Something to Remember You By

from Wikipedia, the free encyclopedia

(Oh, Give Me) Something to Remember You By is a pop song written by Arthur Schwartz (music) and Howard Dietz (text) and released in 1930.

background

While preparing for a new revue, Howard Dietz persuaded his colleague Schwartz to rewrite the upbeat melody of an older song called I Have No Words into a melancholy torch song . This is how the ballad Something to Remember You By came about for their third revue, Three's a Crowd , which premiered on October 15, 1930 at New York's Selwyn Theater, starring Fred Allen , Clifton Webb and Libby Holman . The song was presented by Libby Holman. While reformulating the lyrics, Dietz began with the melodramatic lines:

Let me but have atoken
thru which your love is spoken.

First recordings and later cover versions

The song was written in 1930 by Libby Holman (Brunswick 4910), Leo Reisman (with Frank Luther, vocals; Victor 22537), Tommy Christian ( Harmony 1248, with Jack Arthur, vocals), Sam Lanin and Helen Morgan (with the Leonard Joy Orchestra , Victor 27683) and covered in the following years by Dinah Shore , Vera Lynn (1941) and Dick Haymes & Helen Forrest (Decca 1946). Jimmie Noone , Cab Calloway and Ziggy Elman were among the musicians who also recorded Something to Remember You By in the 1930s .

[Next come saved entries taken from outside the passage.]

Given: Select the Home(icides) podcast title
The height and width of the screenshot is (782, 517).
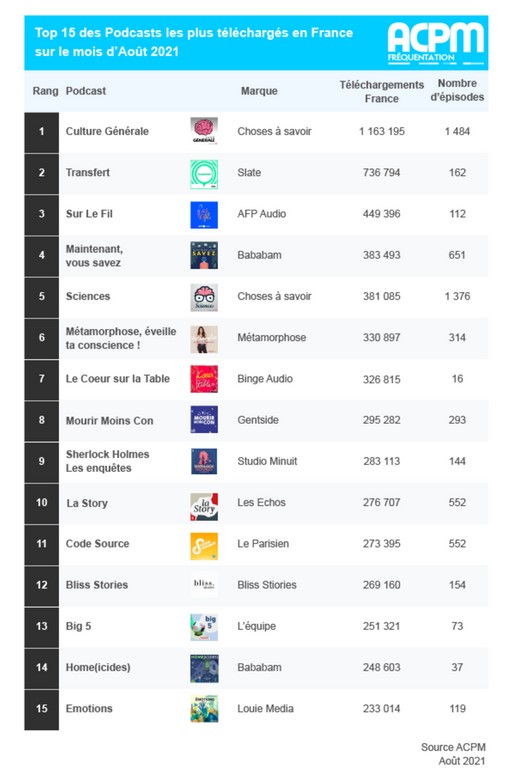Looking at the screenshot, I should point(98,667).
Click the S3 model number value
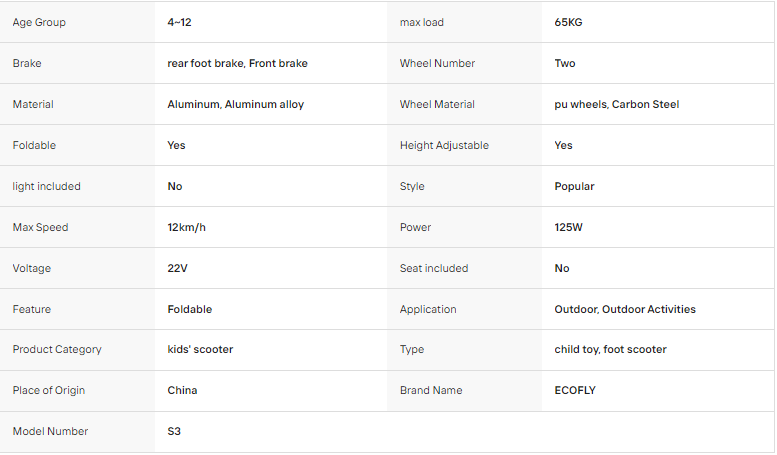 coord(174,431)
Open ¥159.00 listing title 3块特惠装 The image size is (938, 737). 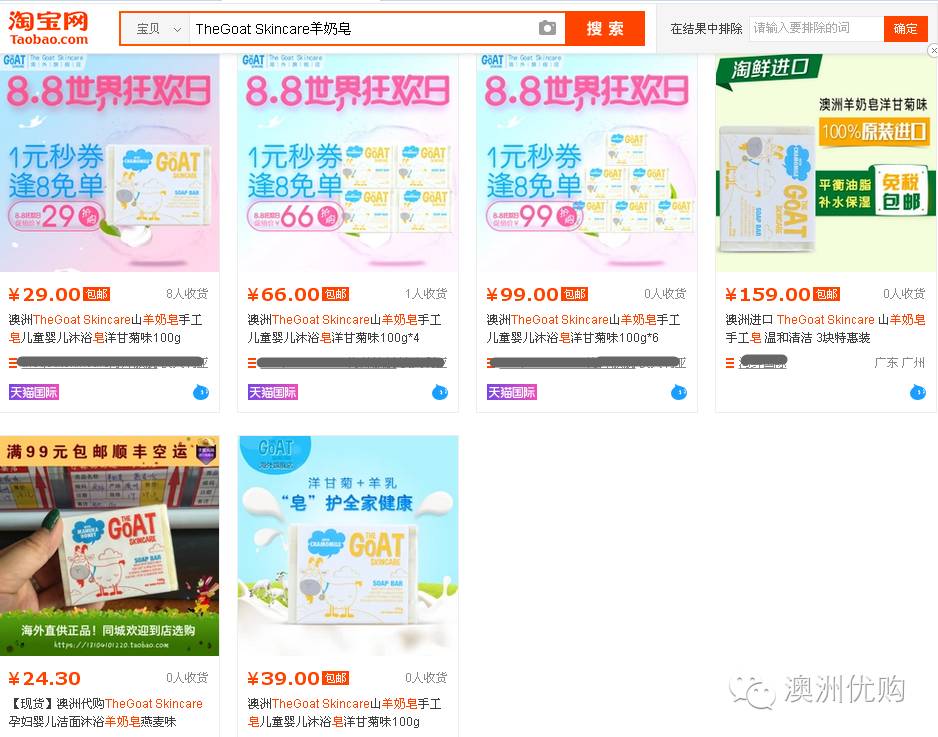[826, 328]
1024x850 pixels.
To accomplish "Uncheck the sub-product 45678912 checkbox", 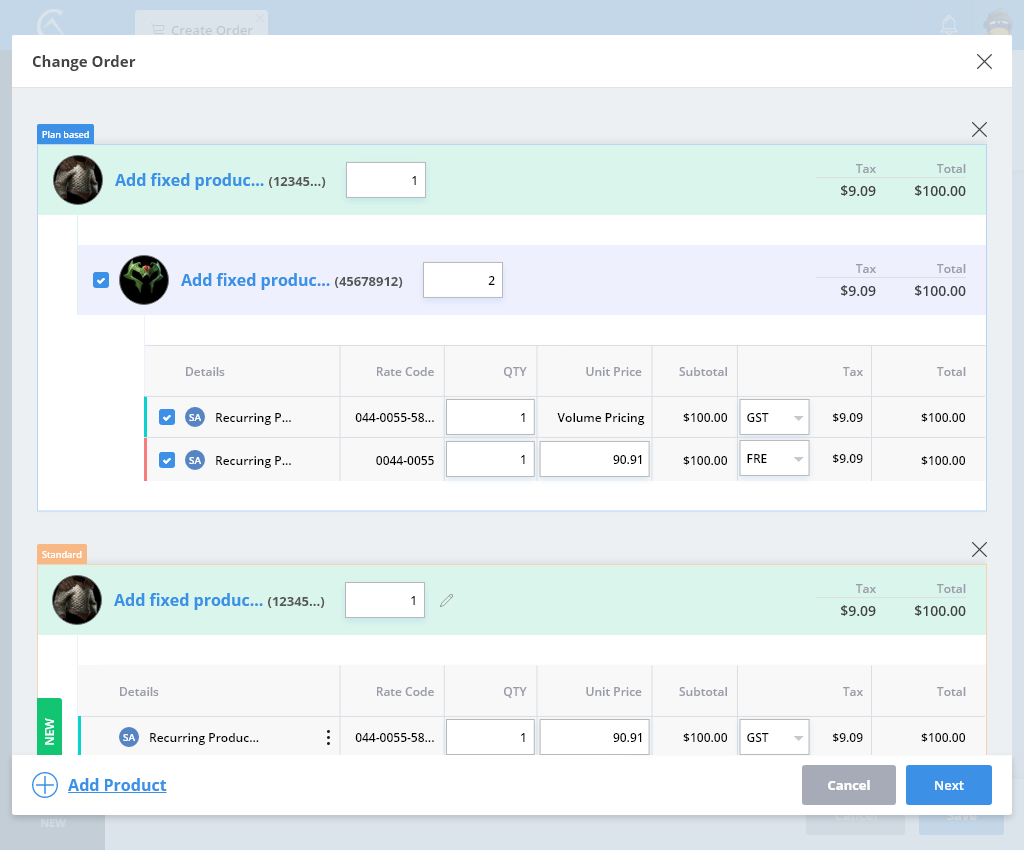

The discographer Tom Lord lists a total of 70 (as of 2015) cover versions in the field of jazz , including a. by Claude Thornhill , Glenn Miller , George Barnes , Lester Young ( Aladdin 1946), Benny Carter , Buddy Weed , Tommy Dorsey , Ruth Price , Peggy Lee , Charlie Parker ( One Night in Washington , 1953), Yank Lawson , Ahmad Jamal , Max Bennett , Morgana King . Thad Jones , Irene Kral / Herb Pomeroy , Bud Freeman , Maxine Sullivan , Etta Jones , Johnny Hodges , Teddy Wilson , Miriam Klein , Digby Fairweather / Stan Barker and Keith Jarrett ( The Melody at Night, with You , 1998).

Notes and individual references

  1. a b c Michael Lasser: America's Songs II: Songs from the 1890s to the Post-War Years . 2014, p. 113
  2. David Ewen: American Songwriters: An HW Wilson Biographical Dictionary . 1987
  3. Gerald Martin Bordman, Richard Norton: American Musical Theater: A Chronicle . 2010, p. 519.
  4. The old lyrics to I Have No Words came from the English songwriter Desmond Carter.
  5. ^ Philip Furia: The Poets of Tin Pan Alley : A History of Americas Great Lyricists . 1992.